Southern Living’s Best Barbecue in Every Southern State List: Part 2

I commented here in considerable dudgeon about the Southern Living Best Barbecue in Every Southern State selections in Missouri and Virginia. I also bemoaned the omission of Maryland. As I explained, the selections were made not by Robert Moss, their barbecue editor and a man of discernment, but by the readers who responded to Southern Living’s annual Best of the South survey.

So much for Missouri, Virginia, and Maryland. As to the other states, the reading public selected places which I have not visited, including North Carolina (Buxton Hall in Asheville), Florida (the Winter Park original of the 4 Rivers Smokehouse chain), Kentucky (Starnes in Paducah), Louisiana (The Joint in New Orleans), Mississippi (The Shed in Ocean Springs), and Oklahoma (Oklahoma Joe’s in Stillwater). I don’t have anything to say about those, other than I hear that Buxton Hall will put blueberry-chipotle sauce on defenseless ribs, and they’d have to go a long way to live that down.

I do have disagreements about the others not, as before, because the place the readers selected was horrible, but because there are better places.

Alabama

The Alabama selection illustrates a problem of “Best Barbecue” lists. Alabama is a great place not only for ribs, but perhaps more for wonderful pork shoulders, and for their famed chicken with white sauce. How can you really compare ribs and pork shoulders? It’s apples and oranges.

At any rate, for Alabama, the readers selected the original Dreamland (reviewed here) on Jug Factory Road in Tuscaloosa, which used to be mentioned repeatedly in every national broadcast of an Alabama football game: huge name recognition. Dreamland sells ribs, quite good ribs, and their sauce is delicious: poured on white bread, it’s one of the great appetizers or side dishes. The original location wins out over the other locations mainly on atmosphere. Dreamland is not, however, nearly as good as Archibald’s across the river on MLK in Northport.

As I wrote here, Archibald’s simply has the best ribs on the face of the earth. The absolute best.
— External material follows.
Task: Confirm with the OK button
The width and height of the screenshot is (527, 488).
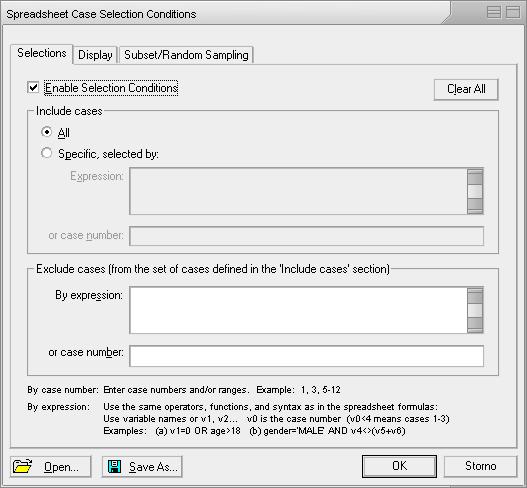Action: (x=399, y=466)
And pork shoulders. The pork shoulder vote undoubtedly was split among SAW’s, Miss Myra’s, Bob Gibson’s, and other great places — I’m leaving out so many — too numerous to mention. Click those three links and then search “Alabama” for a world of great barbecue.

Arkansas

McClard’s was the reader selection for Best Barbecue in Arkansas. Nancy and I ate there during our long return from my teaching stint at Baylor Law School, and I was lucky to be able to go. Nancy had put her foot down after I insisted upon stopping at two barbecue places for lunch the day we left. Fortunately, it was Bill Clinton’s favorite barbecue place when he was growing up in Hot Springs, and that got her to relent. McClard’s is a good place. The pork was good and they also have hot tamales — the big Mexican tamales, not the smaller Delta tamales. The tamales were good, too.

So McClard’s was good, but not as good as the Dixie Pig in Blytheville, reviewed here. I had a sandwich there during my Great Memphis Region Barbecue Sandwich Tour. It was as close to the Platonic ideal of a barbecue sandwich as I have had, with the richness of pit-cooked pork, the crunch and bitter flavor of raw cabbage, and the tang of a great vinegar and pepper sauce. It’s well worth a 100-mile drive. Indeed, there’s a guy from Demopolis, Alabama who goes to Blytheville periodically and buys 100 barbecue sandwiches, freezes them, and eats them daily until he needs to buy some more.

Georgia

Southern Living readers named Wiley’s Championship Barbecue as best in Georgia. I ate there years ago, and it may have been the best place in Savannah, anyway. Among the places I’ve eaten in Georgia, though, I’d go with B’s Cracklin’ BBQ in Savannah (reviewed here, and now in Atlanta as well).

Let’s see. That leaves South Carolina, Tennessee, and Texas. Oh, and Washington, DC. I’ll save them for another post. Meanwhile, stay safe and get some carry-out barbecue. The places near you need some help in this crisis.